The daughter did not work, having two very young children and therefore relied on her benefit. The property was a very nice three-bedroomed house, which one day would have been the size of property she needed having children of different genders, whereas at present, she is in a two-bedroomed council property in what she perceived as a ‘rough’ area.
The woman had no intention of renting it to anyone else, as she wouldn’t trust anyone to keep it in the same state; she would only ask for the same rent as her daughter paid for the social rented property, which was about £250 per month less than market value and this would release a property back into the housing stock. It made sense, to her, at a time of housing need that she should rent to her daughter.
It did not occur to her that, should she die, the daughter would be liable to inherit (without other siblings) the property which the Department of Work and Pensions, through Universal Credit, had been paying for.
It could not be considered a commercial tenancy, which was proved by the fact a commercial (market) rent was not asked for and if the daughter did not move in and pay some rent, the property would be sold, rather than be used to generate income as a commercial tenancy.

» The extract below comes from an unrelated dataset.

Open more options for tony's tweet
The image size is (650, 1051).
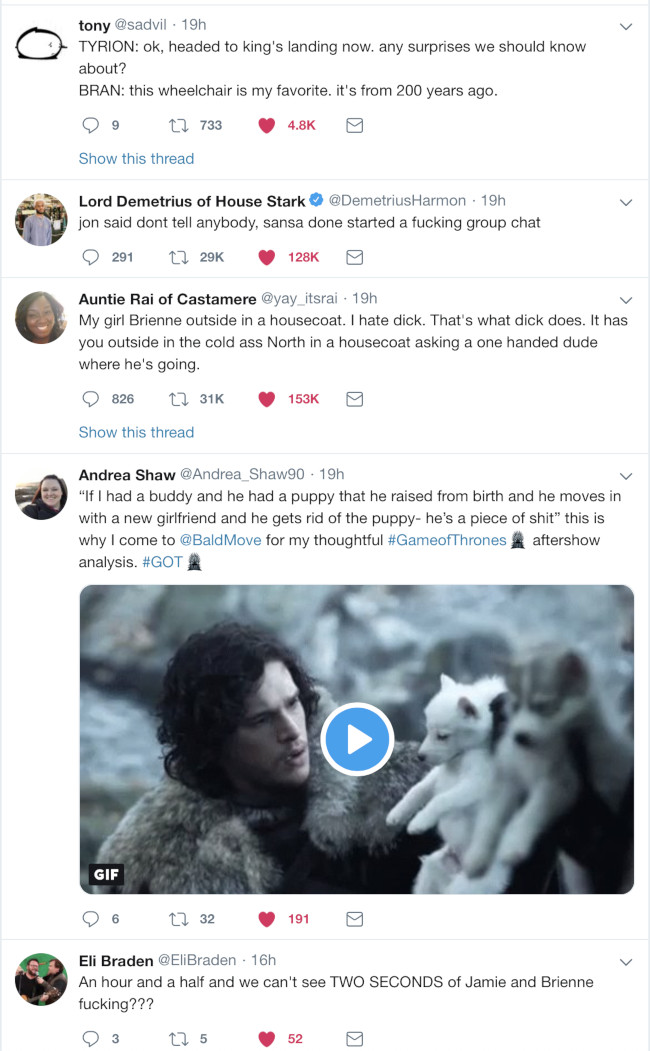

I had to advise that in these situations, the arguments that could be made for allowing this would not apply. If the property had been rented previously, with proof provided by copies of previous tenancy agreements, with a commercial rent having been charged and continuing, a strong case could be made – though as the daughter was not entitled to the three-bedroomed rate of local housing allowance, this might be questioned.
If the let was handled by an agent who, having taken all the necessary references, chose as the tenant the estranged daughter of the owner, again a case could be put, though the DWP are unlikely to be so naive that they wouldn’t see through this and still refuse the housing element of Universal Credit.
We can all understand why we would prefer to see our child settled in a nice home they are familiar with; most people would gladly do the same for our children. But that doesn’t mean that those of us without the benefit of inherited properties should be expected to pay to allow this for those that do.
If your relative is working, let them rent the property for whatever low rent you will accept; that is your choice, just don’t expect the DWP, and that’s you and me, to pay.